I don't know why we should hope for that because any civilization in a layer
in the stack of sims could be destroyed, which would destroy all nested sims
beneath.

In fact you should hope you're further up the stack as much as possible
because then the probability of destruction is lower.

However since this is about simulations it is more than likely that the
physical parameters are not identical to those of the higher level simulation.
Time could be experienced differently in different sims just like how animals
have different lifespan ranges.

> computing technology has advanced so quickly that at some point in the
> future it will become indistinguishable from real life

That is probably the case but we still cannot say so definitively. Since a
simulation is not identical to the one higher than it we should also make a
line between distinguishablity to observers and actuality. This is probably
where the look, don't look 'testing' comes into play.

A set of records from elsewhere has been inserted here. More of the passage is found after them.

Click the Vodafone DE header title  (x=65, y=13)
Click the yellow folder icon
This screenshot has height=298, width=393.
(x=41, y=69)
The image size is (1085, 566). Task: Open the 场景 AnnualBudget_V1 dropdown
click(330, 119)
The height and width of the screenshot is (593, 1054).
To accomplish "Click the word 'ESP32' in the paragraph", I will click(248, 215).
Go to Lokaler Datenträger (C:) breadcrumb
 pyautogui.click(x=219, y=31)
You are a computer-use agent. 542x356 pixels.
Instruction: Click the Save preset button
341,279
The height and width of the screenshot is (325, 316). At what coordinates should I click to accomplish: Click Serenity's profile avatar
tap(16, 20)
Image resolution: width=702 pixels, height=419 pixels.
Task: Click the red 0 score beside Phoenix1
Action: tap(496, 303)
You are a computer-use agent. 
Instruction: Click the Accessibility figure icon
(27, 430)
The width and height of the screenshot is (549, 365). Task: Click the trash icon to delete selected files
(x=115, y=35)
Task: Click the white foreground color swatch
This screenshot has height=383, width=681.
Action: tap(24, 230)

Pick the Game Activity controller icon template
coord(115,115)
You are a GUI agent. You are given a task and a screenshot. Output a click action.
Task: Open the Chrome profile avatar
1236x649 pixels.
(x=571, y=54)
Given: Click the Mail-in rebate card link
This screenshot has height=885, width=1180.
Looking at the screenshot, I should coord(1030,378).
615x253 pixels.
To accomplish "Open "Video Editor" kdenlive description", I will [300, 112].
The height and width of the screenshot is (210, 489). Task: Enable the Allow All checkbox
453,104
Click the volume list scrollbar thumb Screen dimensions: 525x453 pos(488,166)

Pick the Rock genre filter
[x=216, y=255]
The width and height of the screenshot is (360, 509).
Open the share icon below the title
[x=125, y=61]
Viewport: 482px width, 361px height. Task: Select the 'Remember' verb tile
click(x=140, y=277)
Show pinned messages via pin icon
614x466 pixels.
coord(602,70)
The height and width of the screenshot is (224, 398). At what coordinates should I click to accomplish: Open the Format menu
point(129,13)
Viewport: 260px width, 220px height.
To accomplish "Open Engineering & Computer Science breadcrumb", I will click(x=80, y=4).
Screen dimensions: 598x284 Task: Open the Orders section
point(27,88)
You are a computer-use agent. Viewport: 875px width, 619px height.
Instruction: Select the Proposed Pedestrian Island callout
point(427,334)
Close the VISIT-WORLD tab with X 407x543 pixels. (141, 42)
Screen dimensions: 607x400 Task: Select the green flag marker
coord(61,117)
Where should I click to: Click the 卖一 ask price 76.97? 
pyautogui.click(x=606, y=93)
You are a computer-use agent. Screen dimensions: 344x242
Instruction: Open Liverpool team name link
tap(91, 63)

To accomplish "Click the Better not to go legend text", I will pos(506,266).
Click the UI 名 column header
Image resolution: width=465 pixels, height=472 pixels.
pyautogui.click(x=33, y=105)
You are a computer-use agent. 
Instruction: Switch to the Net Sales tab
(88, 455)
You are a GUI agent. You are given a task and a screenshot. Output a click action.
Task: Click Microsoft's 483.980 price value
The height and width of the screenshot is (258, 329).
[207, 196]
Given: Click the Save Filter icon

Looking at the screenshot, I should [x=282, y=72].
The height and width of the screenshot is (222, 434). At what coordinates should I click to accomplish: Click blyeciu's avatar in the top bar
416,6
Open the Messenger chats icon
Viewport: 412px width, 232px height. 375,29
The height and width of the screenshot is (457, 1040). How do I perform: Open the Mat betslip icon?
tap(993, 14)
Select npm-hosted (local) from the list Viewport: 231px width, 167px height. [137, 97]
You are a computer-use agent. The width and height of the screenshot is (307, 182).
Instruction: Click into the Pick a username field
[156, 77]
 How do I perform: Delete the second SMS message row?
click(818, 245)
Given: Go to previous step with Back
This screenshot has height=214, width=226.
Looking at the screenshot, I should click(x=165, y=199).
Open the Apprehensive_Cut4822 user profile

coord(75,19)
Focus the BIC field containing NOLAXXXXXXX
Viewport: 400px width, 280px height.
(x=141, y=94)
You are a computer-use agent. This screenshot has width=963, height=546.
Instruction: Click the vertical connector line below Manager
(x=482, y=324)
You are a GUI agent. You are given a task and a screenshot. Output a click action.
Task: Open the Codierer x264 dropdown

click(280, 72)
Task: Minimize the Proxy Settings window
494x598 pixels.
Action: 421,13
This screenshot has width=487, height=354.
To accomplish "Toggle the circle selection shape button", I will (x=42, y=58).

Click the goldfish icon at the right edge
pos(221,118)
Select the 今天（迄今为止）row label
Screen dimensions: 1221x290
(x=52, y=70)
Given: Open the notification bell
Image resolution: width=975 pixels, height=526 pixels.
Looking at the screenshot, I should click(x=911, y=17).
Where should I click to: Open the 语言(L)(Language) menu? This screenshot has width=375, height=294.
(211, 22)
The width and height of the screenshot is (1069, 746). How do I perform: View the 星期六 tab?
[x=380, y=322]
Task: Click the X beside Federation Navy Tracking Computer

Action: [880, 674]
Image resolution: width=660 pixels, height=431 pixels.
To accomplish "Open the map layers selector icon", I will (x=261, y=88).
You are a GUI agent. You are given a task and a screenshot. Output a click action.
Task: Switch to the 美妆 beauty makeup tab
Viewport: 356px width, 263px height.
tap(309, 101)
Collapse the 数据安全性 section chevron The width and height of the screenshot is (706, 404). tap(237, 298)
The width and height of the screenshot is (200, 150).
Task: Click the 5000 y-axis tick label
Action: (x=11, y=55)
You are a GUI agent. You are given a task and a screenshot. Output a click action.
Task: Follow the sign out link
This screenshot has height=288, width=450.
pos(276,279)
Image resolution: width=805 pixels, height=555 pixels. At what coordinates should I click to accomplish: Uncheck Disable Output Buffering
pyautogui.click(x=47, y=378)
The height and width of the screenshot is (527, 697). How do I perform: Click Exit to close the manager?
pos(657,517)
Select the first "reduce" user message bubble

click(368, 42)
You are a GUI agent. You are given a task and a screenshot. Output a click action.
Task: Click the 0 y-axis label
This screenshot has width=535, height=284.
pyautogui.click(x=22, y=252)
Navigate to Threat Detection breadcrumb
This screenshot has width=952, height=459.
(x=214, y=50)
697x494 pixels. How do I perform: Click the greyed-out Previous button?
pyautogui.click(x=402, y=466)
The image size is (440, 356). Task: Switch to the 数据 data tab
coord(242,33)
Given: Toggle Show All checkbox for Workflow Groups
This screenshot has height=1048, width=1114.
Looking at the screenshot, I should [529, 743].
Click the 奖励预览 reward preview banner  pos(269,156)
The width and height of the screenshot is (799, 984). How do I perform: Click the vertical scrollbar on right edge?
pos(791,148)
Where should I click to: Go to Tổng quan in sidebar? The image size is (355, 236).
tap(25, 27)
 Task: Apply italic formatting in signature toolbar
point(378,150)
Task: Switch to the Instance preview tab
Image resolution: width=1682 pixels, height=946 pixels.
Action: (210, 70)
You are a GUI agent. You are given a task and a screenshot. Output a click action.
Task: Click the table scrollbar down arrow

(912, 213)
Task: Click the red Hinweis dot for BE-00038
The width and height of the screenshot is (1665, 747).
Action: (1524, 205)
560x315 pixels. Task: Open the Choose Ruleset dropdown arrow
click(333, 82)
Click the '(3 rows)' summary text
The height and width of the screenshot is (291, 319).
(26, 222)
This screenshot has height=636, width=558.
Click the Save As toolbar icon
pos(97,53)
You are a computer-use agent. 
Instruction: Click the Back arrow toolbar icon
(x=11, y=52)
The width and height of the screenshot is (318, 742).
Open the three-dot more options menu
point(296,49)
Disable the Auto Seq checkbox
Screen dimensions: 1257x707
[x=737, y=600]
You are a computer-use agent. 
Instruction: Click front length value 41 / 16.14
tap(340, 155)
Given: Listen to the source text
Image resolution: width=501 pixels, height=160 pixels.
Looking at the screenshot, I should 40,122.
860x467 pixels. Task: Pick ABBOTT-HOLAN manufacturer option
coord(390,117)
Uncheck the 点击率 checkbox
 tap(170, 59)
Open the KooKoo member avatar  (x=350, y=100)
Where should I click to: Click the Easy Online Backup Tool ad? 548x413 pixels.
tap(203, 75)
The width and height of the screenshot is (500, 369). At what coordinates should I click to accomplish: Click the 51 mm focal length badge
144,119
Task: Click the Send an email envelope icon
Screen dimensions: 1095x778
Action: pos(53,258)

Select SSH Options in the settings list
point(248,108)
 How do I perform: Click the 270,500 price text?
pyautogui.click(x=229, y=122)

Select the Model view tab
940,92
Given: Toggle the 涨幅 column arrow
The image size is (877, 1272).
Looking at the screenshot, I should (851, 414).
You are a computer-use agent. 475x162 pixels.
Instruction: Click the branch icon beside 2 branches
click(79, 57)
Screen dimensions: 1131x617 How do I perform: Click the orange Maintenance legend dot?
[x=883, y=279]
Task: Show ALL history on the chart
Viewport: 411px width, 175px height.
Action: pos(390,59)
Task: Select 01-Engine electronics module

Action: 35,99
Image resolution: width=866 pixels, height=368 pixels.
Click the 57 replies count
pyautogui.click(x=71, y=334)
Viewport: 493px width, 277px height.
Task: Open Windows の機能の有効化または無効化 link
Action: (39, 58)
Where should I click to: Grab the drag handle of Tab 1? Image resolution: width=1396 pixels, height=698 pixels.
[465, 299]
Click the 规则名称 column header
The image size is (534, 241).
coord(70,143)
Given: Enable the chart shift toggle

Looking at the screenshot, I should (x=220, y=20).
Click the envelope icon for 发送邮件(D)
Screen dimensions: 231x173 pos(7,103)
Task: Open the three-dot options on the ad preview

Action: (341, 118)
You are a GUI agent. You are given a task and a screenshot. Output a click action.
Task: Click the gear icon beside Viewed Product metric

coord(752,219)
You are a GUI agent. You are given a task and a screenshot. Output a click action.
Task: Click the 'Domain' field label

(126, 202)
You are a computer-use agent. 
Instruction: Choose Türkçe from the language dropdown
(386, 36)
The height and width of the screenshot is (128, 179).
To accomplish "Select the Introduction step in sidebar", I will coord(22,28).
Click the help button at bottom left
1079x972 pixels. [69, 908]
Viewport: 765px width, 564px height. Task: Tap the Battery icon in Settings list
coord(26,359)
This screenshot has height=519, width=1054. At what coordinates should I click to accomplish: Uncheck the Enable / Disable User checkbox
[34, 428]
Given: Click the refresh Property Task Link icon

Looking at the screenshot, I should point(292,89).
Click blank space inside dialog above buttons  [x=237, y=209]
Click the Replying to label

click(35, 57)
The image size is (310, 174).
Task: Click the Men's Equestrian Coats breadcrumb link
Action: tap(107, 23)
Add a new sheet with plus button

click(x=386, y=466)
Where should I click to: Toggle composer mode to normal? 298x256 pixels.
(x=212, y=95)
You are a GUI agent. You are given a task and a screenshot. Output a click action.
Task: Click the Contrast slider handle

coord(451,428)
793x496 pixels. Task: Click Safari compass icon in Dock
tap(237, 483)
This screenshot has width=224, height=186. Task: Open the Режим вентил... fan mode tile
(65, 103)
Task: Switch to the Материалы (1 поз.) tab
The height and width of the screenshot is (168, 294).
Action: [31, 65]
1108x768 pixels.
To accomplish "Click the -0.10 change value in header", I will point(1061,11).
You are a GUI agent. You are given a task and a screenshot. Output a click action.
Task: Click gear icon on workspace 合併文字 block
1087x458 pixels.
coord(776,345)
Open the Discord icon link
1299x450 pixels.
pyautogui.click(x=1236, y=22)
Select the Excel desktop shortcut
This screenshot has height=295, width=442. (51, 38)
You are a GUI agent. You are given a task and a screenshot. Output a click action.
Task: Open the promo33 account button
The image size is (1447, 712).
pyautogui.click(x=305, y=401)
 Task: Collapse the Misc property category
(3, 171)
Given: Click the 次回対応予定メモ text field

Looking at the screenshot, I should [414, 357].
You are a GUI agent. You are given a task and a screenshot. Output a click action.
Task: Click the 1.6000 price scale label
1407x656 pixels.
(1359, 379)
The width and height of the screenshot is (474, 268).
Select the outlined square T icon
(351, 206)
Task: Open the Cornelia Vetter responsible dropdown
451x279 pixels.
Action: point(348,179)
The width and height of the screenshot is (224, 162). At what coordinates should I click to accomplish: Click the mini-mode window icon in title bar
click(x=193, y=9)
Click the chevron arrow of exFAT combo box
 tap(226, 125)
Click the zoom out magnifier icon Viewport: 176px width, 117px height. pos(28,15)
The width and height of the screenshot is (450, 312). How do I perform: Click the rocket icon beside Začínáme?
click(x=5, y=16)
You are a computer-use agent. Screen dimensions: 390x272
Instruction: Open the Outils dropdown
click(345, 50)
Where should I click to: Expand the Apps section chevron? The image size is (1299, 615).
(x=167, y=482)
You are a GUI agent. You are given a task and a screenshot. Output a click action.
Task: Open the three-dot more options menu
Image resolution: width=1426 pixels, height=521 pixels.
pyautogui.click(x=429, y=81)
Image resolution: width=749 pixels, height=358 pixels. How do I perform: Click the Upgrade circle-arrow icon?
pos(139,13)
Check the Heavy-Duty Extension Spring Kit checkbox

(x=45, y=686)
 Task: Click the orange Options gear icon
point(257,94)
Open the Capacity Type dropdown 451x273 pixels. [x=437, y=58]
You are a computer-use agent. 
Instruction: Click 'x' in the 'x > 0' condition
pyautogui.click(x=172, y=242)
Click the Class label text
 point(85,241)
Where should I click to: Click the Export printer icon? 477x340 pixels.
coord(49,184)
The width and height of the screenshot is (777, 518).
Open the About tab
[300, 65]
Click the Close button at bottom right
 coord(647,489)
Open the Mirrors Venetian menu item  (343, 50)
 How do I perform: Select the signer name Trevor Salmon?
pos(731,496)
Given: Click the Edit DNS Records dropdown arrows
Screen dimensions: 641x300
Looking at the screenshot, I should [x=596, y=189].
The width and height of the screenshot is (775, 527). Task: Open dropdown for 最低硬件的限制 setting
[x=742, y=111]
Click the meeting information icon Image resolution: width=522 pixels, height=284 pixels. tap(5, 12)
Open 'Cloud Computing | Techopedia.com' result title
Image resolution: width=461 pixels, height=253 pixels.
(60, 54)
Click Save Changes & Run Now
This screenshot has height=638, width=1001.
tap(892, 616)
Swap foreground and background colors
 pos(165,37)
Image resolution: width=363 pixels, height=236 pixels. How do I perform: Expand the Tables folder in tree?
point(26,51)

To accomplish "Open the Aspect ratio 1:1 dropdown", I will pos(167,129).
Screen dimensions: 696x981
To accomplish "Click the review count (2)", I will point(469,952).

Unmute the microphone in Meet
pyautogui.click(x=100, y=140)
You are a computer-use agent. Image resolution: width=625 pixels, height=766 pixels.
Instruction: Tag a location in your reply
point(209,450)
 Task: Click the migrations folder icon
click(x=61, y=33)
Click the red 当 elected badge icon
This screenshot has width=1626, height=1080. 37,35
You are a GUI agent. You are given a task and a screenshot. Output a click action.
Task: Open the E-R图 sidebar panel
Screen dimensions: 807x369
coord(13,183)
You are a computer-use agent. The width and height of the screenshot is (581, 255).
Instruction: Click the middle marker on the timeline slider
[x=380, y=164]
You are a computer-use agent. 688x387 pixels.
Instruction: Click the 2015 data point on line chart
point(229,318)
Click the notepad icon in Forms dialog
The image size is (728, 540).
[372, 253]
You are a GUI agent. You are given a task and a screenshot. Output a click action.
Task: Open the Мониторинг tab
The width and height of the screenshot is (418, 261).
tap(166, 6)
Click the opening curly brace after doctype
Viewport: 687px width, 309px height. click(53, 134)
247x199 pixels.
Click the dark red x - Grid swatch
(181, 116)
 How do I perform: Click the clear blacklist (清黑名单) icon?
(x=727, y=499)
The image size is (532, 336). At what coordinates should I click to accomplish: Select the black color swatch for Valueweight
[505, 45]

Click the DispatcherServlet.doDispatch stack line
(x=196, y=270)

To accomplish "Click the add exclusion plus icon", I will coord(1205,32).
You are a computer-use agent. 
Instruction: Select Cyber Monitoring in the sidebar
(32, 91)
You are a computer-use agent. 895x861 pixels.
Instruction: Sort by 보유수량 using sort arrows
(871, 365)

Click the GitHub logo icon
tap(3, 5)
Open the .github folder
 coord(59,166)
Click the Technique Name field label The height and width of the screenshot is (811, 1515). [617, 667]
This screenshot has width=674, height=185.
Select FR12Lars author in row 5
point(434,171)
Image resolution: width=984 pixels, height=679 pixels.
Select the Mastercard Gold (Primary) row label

> “The full-on-crazy version of the merge is we get our brains uploaded into
> the cloud. I’d love that. We need to level up humans, because our
> descendants will either conquer the galaxy or extinguish consciousness in
> the universe forever. What a time to be alive!”

I must admit I don't believe it happens like that. I do believe 'leveling up'
is real, since we've done it before several times in our evolutionary past.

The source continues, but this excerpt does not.